Bacaan:
────────────────────
Kelima, kaidah fikih mudah dipelajari dan diaplikasikan dalam kehidupan sehari-hari karena merupakan disiplin ilmu yang bersifat terbuka.

Keenam, dengan mempelajari kaidah fikih sama halnya dengan mempelajari fondasi yang menyanggah bangunan hukum fikih, hanya saja kaidah fikih menggiring hukum juz’iyyah pada kaidah kulliyyah, sementara ilmu yang lain sebaliknya.
────────────────────
Tujuan:
- 1) Jawab pertanyaan berikut berdasarkan bacaan tentang kaidah fikih.
(a) Kenapa kaidah fikih mudah dipelajari dan diterapkan sehari-hari?
(b) Mempelajari kaidah fikih disamakan dengan mempelajari apa?
(c) Kaidah fikih menggiring hukum juz'iyyah ke arah apa?
- 2) Ketik ulang bagian bacaan tentang kaidah fikih dari "Keenam, dengan mempelajari" sampai "yang lain sebaliknya." tanpa mengubah satu huruf pun.
────────────────────
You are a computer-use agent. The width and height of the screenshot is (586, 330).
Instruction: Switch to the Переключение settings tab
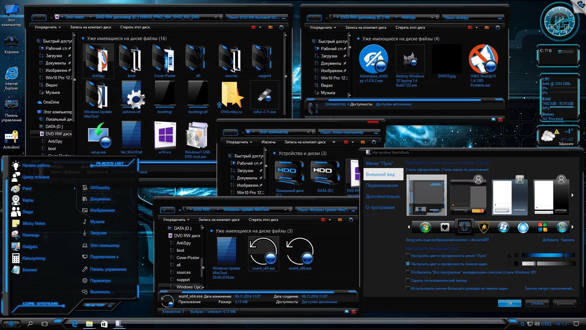click(x=382, y=185)
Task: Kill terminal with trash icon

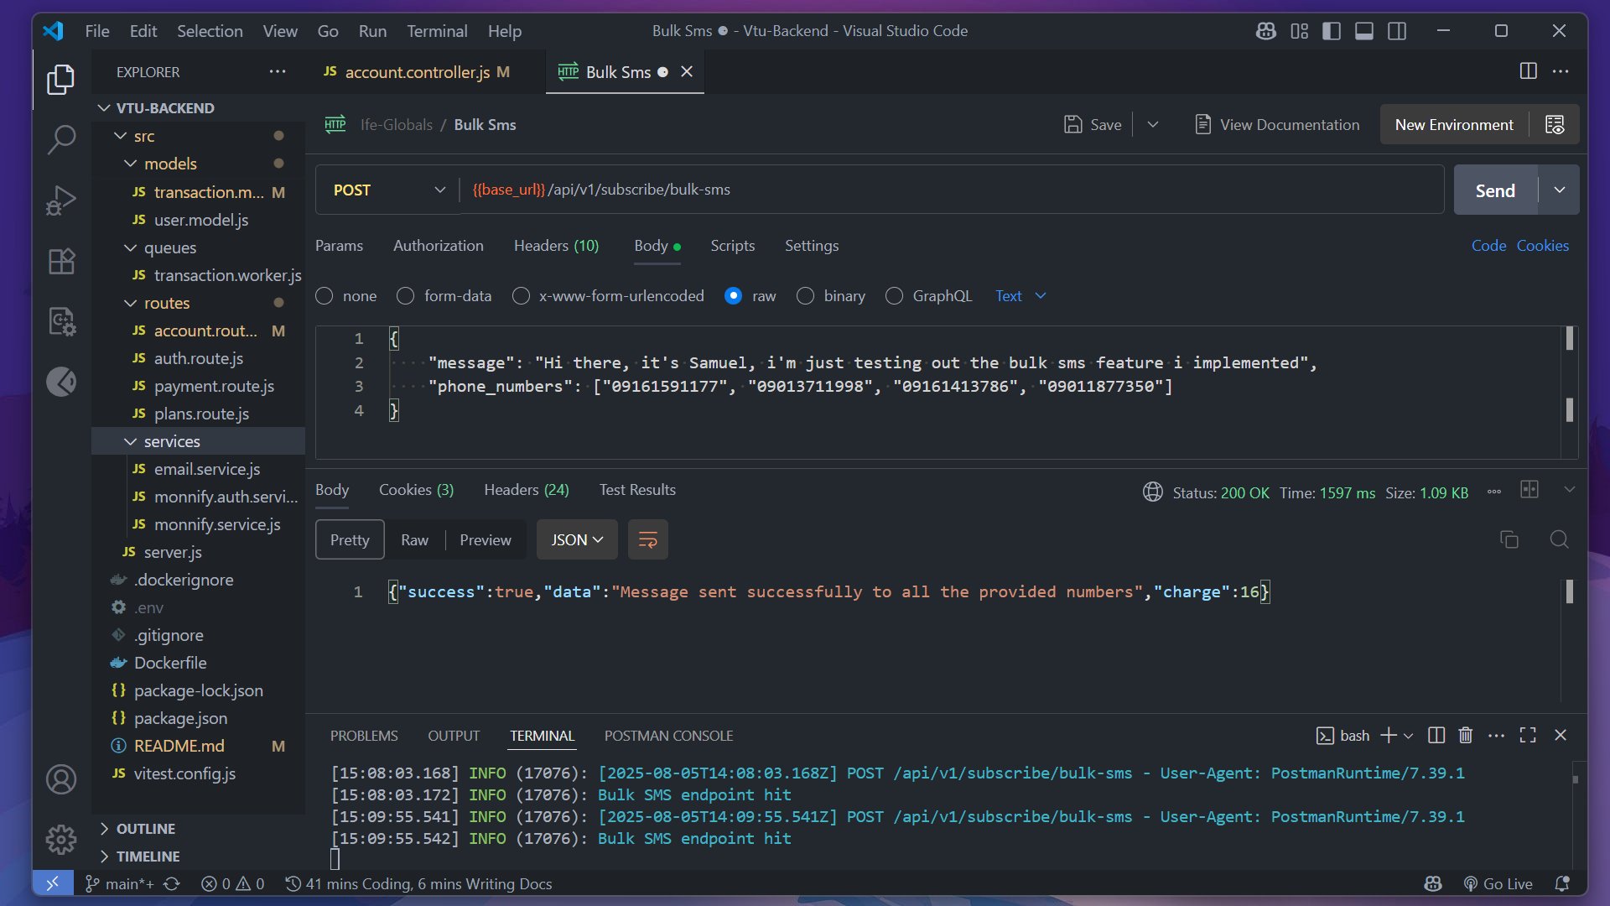Action: point(1465,736)
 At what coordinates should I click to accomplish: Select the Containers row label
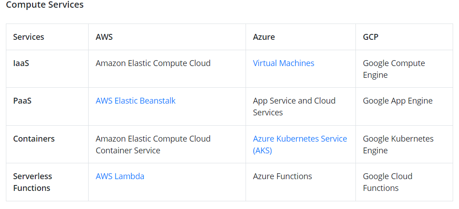click(x=34, y=139)

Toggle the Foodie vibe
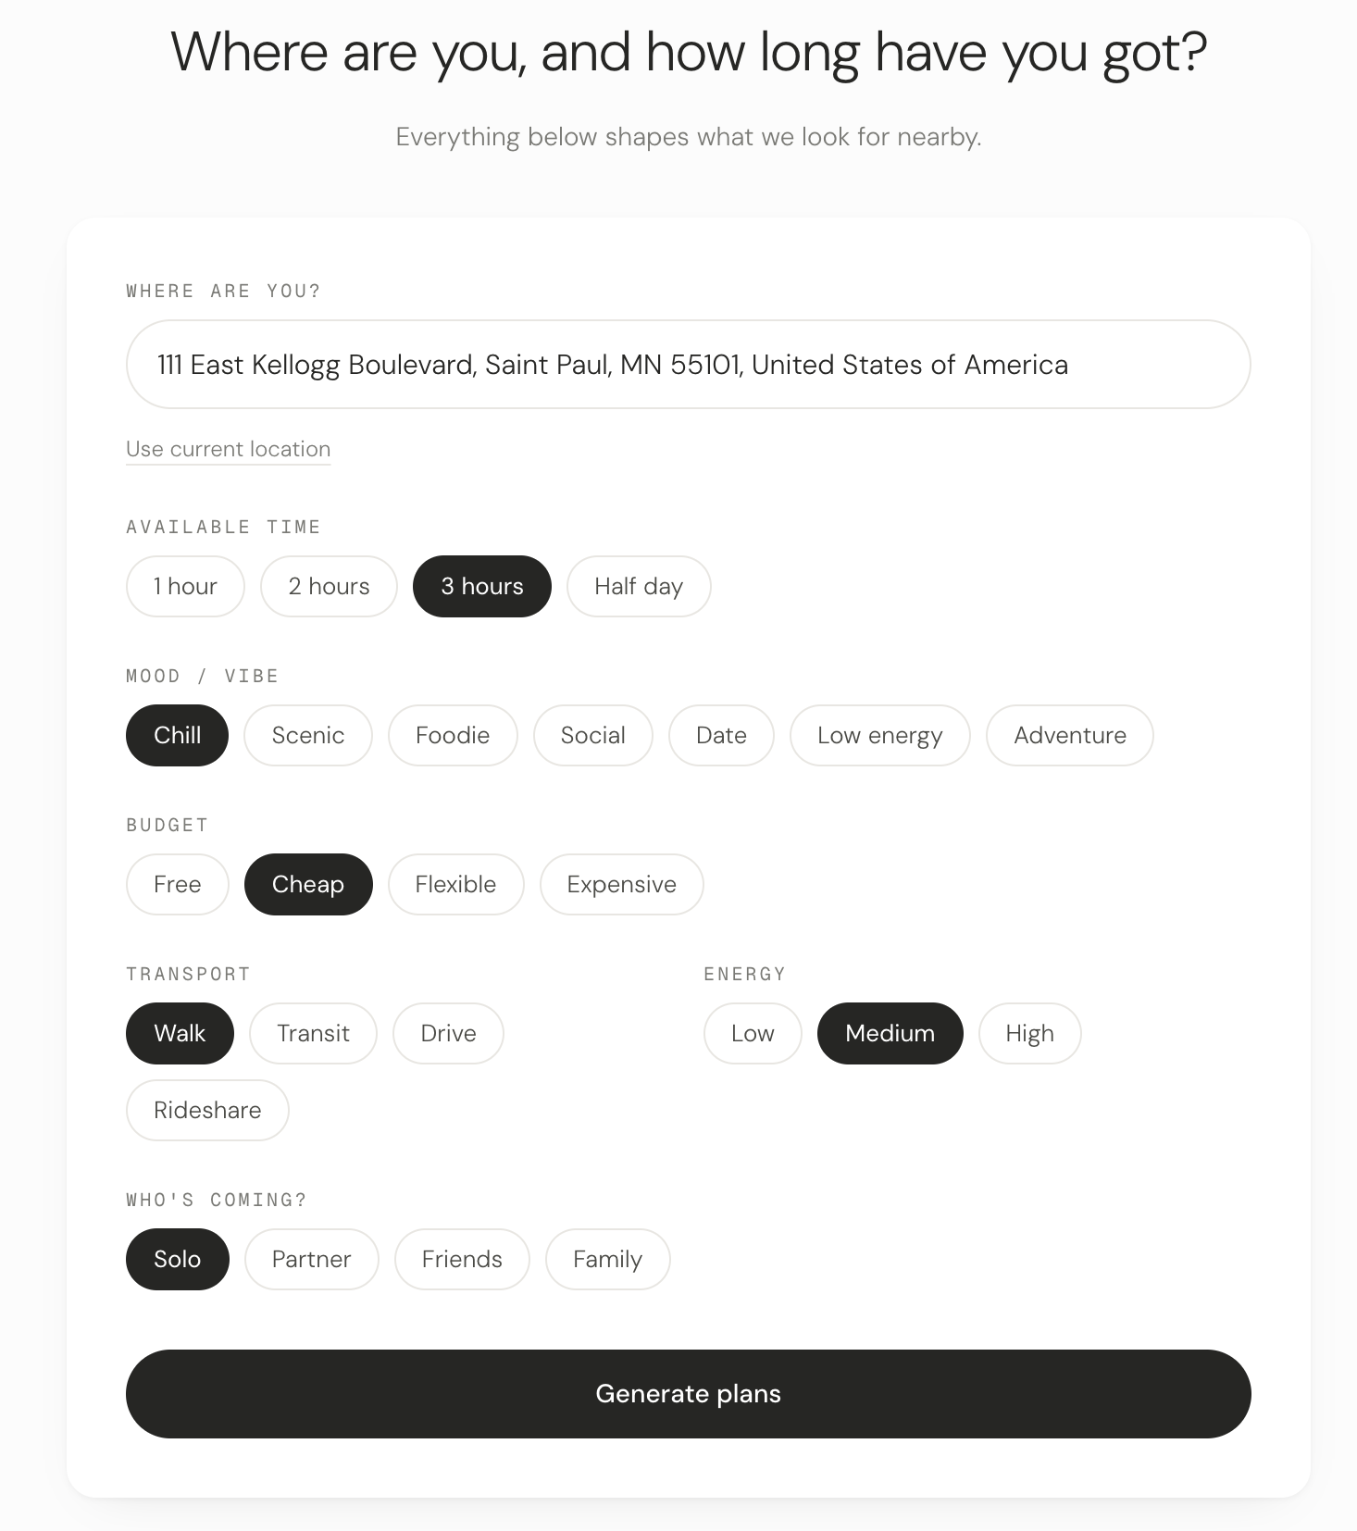453,735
────────────────────
Daftar Jawaban:
- 1)
(a) Karena kaidah fikih adalah disiplin ilmu yang bersifat terbuka.
(b) Fondasi yang menyanggah bangunan hukum fikih.
(c) Ke kaidah kulliyyah.

- 2)
Keenam, dengan mempelajari kaidah fikih sama halnya dengan mempelajari fondasi yang menyanggah bangunan hukum fikih, hanya saja kaidah fikih menggiring hukum juz’iyyah pada kaidah kulliyyah, sementara ilmu yang lain sebaliknya.